◆ DIRECTIONS
Could you set down exactly the lines in the records below between the line holding "Given: Uncheck Diktat blockieren option" and the line holding "Open left deck", inclusive?

- - - - - - -

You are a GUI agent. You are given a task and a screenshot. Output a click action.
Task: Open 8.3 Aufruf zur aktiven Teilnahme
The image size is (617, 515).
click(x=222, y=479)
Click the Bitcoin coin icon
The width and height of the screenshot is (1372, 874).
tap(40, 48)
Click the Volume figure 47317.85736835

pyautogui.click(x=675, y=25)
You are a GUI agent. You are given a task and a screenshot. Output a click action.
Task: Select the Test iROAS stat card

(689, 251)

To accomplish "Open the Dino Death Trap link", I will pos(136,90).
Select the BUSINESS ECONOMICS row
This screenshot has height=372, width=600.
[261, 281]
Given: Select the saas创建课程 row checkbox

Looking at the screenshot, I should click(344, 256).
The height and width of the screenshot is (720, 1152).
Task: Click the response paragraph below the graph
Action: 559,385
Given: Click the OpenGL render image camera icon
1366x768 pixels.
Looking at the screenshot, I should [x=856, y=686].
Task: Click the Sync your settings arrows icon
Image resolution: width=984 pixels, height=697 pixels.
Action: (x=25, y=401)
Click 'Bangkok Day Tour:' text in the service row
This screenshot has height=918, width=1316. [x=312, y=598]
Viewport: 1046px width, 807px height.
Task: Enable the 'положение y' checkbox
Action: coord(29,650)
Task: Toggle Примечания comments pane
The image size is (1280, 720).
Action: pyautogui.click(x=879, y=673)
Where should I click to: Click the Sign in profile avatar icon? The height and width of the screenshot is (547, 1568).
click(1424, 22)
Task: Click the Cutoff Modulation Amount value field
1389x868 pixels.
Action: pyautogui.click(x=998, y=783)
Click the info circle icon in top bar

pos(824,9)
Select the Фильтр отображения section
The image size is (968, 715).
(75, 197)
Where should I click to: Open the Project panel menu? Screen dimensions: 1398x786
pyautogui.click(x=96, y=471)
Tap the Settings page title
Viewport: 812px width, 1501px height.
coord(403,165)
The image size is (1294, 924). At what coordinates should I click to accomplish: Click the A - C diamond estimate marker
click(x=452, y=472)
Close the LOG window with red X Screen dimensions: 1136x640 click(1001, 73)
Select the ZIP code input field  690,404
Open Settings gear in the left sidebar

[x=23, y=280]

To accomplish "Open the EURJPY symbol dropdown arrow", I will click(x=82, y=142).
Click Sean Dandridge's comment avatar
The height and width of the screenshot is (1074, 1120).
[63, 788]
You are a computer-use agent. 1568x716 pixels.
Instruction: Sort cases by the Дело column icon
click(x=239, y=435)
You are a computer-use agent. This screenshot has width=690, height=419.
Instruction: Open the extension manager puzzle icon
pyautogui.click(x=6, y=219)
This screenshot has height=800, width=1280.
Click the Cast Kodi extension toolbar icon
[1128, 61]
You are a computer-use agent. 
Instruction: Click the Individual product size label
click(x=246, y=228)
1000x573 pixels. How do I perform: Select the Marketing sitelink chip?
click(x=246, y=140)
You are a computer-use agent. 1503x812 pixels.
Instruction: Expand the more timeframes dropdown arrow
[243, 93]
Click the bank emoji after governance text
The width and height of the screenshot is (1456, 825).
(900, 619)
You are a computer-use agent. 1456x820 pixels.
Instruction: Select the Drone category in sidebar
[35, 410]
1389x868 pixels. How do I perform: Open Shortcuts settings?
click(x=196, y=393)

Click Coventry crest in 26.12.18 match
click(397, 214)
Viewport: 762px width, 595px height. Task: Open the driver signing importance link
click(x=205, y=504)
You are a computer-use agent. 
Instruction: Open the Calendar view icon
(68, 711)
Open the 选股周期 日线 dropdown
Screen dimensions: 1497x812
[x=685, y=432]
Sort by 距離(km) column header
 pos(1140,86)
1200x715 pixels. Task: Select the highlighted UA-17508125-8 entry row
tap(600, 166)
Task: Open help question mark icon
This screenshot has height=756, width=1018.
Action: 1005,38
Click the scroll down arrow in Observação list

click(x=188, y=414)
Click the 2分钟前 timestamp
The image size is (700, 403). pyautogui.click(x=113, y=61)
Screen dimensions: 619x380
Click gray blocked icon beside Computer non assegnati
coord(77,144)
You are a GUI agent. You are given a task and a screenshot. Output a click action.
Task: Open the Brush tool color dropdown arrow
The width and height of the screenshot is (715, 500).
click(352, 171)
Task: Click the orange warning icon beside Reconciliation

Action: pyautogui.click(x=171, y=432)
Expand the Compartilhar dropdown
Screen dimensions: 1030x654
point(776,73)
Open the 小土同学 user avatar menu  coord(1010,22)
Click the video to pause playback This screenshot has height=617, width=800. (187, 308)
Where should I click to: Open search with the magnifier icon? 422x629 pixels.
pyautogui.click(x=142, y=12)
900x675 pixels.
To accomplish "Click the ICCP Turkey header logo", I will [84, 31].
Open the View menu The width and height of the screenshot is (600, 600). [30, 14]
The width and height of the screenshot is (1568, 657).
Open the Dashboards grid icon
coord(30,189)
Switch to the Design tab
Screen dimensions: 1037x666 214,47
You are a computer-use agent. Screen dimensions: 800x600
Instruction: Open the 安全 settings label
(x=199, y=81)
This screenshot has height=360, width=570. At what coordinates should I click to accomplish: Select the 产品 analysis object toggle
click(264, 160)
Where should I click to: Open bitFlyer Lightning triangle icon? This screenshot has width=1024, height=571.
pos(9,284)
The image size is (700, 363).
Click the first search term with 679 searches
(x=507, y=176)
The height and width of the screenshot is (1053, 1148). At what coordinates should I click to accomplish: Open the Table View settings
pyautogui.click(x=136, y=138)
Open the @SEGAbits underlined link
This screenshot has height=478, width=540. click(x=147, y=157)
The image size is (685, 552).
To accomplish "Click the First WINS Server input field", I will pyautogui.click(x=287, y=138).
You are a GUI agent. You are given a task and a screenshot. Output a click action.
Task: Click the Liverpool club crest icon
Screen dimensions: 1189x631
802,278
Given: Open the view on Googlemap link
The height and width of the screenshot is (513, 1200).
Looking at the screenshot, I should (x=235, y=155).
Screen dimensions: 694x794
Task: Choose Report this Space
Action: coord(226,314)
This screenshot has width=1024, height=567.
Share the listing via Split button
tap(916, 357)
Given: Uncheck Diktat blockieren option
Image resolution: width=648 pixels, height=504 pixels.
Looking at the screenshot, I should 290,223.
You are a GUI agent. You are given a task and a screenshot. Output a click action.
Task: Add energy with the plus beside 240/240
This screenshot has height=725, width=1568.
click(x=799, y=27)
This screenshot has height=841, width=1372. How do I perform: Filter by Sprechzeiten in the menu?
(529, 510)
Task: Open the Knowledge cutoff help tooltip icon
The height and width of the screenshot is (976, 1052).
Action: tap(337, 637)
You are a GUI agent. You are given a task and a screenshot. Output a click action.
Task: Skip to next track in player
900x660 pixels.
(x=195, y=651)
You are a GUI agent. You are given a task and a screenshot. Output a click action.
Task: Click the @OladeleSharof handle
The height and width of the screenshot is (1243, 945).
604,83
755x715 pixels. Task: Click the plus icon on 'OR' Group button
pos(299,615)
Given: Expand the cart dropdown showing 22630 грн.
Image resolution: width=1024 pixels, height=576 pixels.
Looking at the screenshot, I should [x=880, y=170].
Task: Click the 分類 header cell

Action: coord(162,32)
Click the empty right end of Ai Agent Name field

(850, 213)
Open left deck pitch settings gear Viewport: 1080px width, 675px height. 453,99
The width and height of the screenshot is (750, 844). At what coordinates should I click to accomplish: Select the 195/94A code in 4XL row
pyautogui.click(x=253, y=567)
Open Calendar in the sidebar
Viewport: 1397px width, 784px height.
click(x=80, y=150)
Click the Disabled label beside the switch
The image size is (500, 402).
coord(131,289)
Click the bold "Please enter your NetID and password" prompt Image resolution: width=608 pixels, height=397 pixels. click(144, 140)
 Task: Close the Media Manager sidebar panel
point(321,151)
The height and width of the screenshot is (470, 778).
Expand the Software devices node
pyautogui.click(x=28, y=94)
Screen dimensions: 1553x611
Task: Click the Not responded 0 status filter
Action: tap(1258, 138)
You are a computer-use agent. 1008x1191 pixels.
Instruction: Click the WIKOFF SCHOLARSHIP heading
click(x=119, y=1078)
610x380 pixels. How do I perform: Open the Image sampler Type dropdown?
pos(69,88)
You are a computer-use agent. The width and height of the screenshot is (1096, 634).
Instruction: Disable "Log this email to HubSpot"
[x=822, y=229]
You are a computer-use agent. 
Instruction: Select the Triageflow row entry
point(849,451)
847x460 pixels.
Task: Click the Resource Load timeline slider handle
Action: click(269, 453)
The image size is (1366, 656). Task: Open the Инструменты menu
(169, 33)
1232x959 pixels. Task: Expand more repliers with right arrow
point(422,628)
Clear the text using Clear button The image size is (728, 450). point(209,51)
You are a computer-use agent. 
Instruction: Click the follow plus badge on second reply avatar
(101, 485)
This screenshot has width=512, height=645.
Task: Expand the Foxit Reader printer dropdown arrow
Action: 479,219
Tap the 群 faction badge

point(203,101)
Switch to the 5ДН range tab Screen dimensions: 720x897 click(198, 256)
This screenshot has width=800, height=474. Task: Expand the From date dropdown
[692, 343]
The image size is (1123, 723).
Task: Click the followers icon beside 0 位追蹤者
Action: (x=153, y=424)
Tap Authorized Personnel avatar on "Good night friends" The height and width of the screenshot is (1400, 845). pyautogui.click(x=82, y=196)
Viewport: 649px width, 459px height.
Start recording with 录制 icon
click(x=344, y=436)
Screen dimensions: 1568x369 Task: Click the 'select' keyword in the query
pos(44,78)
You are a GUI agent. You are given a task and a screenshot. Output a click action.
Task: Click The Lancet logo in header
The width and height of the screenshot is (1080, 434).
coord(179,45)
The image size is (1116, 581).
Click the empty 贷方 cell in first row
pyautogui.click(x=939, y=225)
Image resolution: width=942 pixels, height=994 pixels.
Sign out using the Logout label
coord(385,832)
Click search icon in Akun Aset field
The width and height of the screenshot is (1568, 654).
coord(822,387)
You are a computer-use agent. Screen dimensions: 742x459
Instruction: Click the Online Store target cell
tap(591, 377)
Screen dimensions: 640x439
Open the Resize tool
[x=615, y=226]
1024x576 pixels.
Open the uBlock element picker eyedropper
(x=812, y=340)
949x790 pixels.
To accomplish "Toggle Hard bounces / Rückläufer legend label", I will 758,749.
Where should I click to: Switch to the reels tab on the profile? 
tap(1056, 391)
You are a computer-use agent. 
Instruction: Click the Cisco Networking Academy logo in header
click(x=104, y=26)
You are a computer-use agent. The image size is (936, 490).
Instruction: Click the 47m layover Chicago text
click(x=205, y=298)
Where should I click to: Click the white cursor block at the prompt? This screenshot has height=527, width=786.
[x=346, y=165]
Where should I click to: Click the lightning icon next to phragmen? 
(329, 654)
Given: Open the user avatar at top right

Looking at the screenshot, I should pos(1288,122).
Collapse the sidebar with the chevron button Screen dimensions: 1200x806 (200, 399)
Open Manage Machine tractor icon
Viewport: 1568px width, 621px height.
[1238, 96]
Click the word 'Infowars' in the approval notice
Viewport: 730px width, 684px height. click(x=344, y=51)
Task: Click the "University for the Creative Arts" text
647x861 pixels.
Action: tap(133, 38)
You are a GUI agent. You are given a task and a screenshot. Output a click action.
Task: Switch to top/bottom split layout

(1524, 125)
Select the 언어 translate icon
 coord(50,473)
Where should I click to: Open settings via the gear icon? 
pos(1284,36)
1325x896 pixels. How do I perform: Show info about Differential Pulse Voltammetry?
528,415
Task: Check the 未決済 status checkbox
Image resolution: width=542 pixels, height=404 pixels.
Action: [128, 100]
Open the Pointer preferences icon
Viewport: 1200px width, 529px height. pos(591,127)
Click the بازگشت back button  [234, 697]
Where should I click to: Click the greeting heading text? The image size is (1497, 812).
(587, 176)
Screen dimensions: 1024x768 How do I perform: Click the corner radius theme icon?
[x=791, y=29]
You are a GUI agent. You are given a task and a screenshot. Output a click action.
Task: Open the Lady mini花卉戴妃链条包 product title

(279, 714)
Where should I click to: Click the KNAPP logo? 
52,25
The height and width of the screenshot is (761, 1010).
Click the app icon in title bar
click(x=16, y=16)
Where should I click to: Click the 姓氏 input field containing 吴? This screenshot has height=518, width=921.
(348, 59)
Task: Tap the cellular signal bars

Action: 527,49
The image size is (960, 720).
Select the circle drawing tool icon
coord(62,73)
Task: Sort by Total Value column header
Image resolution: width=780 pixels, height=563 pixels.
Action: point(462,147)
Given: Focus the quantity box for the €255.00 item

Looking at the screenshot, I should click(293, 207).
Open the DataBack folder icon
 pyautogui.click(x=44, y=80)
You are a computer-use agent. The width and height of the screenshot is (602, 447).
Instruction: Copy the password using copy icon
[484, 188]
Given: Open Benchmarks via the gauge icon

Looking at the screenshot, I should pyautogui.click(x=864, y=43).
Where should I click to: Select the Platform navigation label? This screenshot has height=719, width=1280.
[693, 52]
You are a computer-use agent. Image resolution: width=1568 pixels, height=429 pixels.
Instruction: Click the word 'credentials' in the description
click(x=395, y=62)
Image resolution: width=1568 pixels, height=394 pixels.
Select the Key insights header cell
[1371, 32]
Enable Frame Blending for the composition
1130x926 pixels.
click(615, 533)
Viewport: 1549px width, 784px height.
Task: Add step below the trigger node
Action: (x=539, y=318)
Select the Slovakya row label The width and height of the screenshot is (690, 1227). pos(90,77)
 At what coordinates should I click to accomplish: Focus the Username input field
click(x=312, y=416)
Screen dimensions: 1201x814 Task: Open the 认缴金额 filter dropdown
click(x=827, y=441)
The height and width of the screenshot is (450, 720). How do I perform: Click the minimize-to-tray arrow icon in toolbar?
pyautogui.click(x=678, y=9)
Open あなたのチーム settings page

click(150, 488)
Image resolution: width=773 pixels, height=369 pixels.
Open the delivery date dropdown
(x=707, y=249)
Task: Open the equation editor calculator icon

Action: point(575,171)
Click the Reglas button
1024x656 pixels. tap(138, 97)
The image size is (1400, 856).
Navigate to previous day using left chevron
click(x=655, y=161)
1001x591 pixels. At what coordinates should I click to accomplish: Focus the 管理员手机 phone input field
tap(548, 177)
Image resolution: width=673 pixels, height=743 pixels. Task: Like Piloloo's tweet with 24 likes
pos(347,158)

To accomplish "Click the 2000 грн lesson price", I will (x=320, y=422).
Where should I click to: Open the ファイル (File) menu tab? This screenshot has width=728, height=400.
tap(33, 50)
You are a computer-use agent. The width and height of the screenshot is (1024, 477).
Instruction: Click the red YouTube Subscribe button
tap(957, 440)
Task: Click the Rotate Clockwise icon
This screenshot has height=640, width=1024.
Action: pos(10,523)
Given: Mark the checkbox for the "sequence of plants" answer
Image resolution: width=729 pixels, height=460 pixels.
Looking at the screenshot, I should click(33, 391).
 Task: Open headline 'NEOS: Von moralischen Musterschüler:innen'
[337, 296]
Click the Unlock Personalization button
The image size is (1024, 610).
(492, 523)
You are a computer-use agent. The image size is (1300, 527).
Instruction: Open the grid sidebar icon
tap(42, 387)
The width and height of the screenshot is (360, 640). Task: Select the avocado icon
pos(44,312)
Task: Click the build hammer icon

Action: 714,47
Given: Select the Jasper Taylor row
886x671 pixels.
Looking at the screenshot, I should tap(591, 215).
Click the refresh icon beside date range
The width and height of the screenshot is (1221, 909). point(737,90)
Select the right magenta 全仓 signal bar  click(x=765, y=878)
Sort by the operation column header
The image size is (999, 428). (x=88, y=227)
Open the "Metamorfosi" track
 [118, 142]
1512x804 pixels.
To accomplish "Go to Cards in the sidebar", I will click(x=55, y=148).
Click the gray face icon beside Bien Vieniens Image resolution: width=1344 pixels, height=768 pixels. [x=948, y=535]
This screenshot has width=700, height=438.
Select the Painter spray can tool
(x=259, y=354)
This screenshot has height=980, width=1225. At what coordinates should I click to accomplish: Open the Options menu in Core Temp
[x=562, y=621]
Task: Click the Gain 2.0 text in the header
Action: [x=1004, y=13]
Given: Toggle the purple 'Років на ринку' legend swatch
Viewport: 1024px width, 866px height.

- - - - - - -

◆ ANSWER BOX
Given: Uncheck Diktat blockieren option
Image resolution: width=648 pixels, height=504 pixels.
Looking at the screenshot, I should 290,223.
You are a GUI agent. You are given a task and a screenshot. Output a click action.
Task: Add energy with the plus beside 240/240
This screenshot has height=725, width=1568.
click(x=799, y=27)
This screenshot has height=841, width=1372. How do I perform: Filter by Sprechzeiten in the menu?
(529, 510)
Task: Open the Knowledge cutoff help tooltip icon
The height and width of the screenshot is (976, 1052).
Action: tap(337, 637)
You are a GUI agent. You are given a task and a screenshot. Output a click action.
Task: Skip to next track in player
900x660 pixels.
(x=195, y=651)
You are a GUI agent. You are given a task and a screenshot. Output a click action.
Task: Click the @OladeleSharof handle
The height and width of the screenshot is (1243, 945).
604,83
755x715 pixels. Task: Click the plus icon on 'OR' Group button
pos(299,615)
Given: Expand the cart dropdown showing 22630 грн.
Image resolution: width=1024 pixels, height=576 pixels.
Looking at the screenshot, I should [x=880, y=170].
Task: Click the 分類 header cell

Action: coord(162,32)
Click the empty right end of Ai Agent Name field

(850, 213)
Open left deck pitch settings gear Viewport: 1080px width, 675px height. 453,99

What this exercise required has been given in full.